Much of the persistent controversy over the use of the terms “ethnicity,” “ancestry,” or “race” may attributable to the imprecision of their use. Ideally, the definition and use of these terms in different settings will share common features. It behooves users to explain their definitions of the meaning of these variables, not as general concepts, but making clear the particular way they are using them. For example, an appropriate concept for some genetics studies may be to consider the term “ancestry” (Figs. 1 and 2), which can capture concepts of genomic variation, biology, or geographic history. Studies may also use ethnicity to refer to regulatory or bureaucratic categories or to social identity as in aspects of access to health care that might relate to discrimination. These specific situations should be described to clarify meaning and use.

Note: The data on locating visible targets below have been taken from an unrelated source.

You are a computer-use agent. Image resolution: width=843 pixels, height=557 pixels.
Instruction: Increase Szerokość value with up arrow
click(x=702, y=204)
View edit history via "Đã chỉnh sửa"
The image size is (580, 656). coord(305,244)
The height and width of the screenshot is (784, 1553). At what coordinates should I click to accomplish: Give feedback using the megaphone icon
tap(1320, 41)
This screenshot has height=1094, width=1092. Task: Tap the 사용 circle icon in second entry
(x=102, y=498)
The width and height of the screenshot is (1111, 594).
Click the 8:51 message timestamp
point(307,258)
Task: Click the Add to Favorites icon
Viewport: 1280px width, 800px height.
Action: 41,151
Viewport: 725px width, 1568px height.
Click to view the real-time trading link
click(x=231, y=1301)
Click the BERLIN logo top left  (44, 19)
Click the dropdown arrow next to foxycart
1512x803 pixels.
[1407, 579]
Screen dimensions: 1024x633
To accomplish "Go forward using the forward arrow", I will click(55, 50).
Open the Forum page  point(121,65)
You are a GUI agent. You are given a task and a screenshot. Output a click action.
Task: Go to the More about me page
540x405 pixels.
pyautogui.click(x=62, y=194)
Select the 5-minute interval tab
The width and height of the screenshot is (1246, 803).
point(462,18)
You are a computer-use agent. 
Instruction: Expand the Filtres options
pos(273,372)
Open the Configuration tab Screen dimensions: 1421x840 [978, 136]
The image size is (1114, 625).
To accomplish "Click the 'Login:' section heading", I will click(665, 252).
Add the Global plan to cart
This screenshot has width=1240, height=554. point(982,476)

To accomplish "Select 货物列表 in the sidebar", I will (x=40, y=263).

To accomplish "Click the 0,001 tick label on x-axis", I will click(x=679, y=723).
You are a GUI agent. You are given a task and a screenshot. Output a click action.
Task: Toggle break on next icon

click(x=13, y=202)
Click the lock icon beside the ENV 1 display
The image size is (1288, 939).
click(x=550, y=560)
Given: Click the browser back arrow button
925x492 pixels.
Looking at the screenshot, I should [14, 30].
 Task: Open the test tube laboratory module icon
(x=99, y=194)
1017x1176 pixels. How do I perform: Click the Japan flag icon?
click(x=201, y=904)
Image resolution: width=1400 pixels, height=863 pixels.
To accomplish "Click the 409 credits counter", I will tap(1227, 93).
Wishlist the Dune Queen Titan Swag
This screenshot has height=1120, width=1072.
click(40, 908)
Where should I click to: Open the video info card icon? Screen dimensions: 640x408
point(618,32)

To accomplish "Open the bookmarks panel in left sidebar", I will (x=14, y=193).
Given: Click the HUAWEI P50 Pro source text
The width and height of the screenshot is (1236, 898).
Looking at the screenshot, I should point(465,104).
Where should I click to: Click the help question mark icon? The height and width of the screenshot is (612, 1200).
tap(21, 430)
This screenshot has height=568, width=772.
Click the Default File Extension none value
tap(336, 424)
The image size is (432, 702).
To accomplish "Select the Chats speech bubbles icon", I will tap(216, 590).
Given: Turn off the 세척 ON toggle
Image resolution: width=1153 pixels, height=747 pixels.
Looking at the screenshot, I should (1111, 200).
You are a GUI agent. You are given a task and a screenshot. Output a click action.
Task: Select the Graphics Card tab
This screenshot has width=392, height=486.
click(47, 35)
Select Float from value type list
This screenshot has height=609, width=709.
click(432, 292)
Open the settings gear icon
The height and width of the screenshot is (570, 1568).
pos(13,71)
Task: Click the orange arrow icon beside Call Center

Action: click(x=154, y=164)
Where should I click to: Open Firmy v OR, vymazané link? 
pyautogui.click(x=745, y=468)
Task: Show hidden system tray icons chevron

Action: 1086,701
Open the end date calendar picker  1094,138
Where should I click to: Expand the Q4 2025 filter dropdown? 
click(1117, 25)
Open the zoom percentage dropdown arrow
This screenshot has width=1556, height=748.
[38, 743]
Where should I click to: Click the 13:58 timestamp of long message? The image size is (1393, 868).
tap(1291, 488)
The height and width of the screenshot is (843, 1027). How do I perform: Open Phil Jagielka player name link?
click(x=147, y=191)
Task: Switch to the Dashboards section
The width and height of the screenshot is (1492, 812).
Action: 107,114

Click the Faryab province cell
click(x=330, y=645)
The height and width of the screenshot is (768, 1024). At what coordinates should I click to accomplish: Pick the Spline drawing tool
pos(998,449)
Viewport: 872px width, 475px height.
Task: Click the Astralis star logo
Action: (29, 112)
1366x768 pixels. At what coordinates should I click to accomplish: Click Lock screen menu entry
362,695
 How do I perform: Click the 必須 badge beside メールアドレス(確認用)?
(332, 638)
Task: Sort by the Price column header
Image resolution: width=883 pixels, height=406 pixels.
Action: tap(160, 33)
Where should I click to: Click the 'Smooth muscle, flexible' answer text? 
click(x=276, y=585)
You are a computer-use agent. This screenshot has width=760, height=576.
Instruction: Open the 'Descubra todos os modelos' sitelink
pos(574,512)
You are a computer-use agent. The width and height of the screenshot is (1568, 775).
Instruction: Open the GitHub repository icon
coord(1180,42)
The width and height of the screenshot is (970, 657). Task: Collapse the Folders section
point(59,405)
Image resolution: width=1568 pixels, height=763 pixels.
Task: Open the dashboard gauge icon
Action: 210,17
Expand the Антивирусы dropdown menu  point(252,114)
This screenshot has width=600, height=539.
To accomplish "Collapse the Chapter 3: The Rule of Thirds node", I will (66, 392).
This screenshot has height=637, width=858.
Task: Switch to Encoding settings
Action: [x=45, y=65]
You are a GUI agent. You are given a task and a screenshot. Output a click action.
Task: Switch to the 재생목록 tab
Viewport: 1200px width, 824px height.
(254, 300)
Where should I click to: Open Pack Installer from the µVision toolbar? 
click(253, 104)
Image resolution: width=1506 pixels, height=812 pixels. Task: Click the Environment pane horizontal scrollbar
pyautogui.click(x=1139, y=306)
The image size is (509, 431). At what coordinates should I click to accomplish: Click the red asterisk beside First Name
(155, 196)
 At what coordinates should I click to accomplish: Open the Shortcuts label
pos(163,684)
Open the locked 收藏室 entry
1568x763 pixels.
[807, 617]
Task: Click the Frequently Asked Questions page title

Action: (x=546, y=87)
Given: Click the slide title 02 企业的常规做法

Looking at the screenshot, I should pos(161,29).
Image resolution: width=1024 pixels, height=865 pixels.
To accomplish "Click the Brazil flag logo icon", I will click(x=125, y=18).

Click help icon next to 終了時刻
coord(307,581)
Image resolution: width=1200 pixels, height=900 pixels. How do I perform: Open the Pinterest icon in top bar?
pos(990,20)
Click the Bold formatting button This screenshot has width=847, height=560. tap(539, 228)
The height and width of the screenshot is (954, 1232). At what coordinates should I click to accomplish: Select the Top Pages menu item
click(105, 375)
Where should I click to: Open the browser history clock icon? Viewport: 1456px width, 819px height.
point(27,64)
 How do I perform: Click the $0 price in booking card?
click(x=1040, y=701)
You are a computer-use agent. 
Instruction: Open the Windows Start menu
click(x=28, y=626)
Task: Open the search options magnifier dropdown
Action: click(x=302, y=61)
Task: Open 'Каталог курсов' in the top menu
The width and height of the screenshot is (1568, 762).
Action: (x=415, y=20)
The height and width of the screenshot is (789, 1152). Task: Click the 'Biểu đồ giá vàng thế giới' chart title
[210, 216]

Several attempts to address the debate about ethnicity, ancestry, or race in genetics have been made. Some disciplines have proposed new terminology as a solution, thus there are many terms from which to choose. These include many questionable neologisms such as macroethnicities or “race/ethnicity” (42). The enormous variation in terms used today suggests that standardized terminology is not helpful and that a careful explanation of how and why one is using a specific term is likely to be the most appropriate approach. Criteria used to decide what term(s) best fit the proposed use might include prior practice in the literature, labels preferred by study participants, or categories that match important databases.

Adhere to the chosen term or terms and vary terms only when there is different meaning that needs to be conveyed. If there is a different meaning to convey, consider a brief explanation in the text as to why was required.

Epidemiologic studies attempting to identify or characterize disease genes almost always use socially constructed measures of ethnicity, ancestry, or race. These measures may have utility in increasing study efficiency or reducing confounding. However, an important future direction for research will be to develop new measures that correlate with SIRE that may better reflect the complex nature of this variable.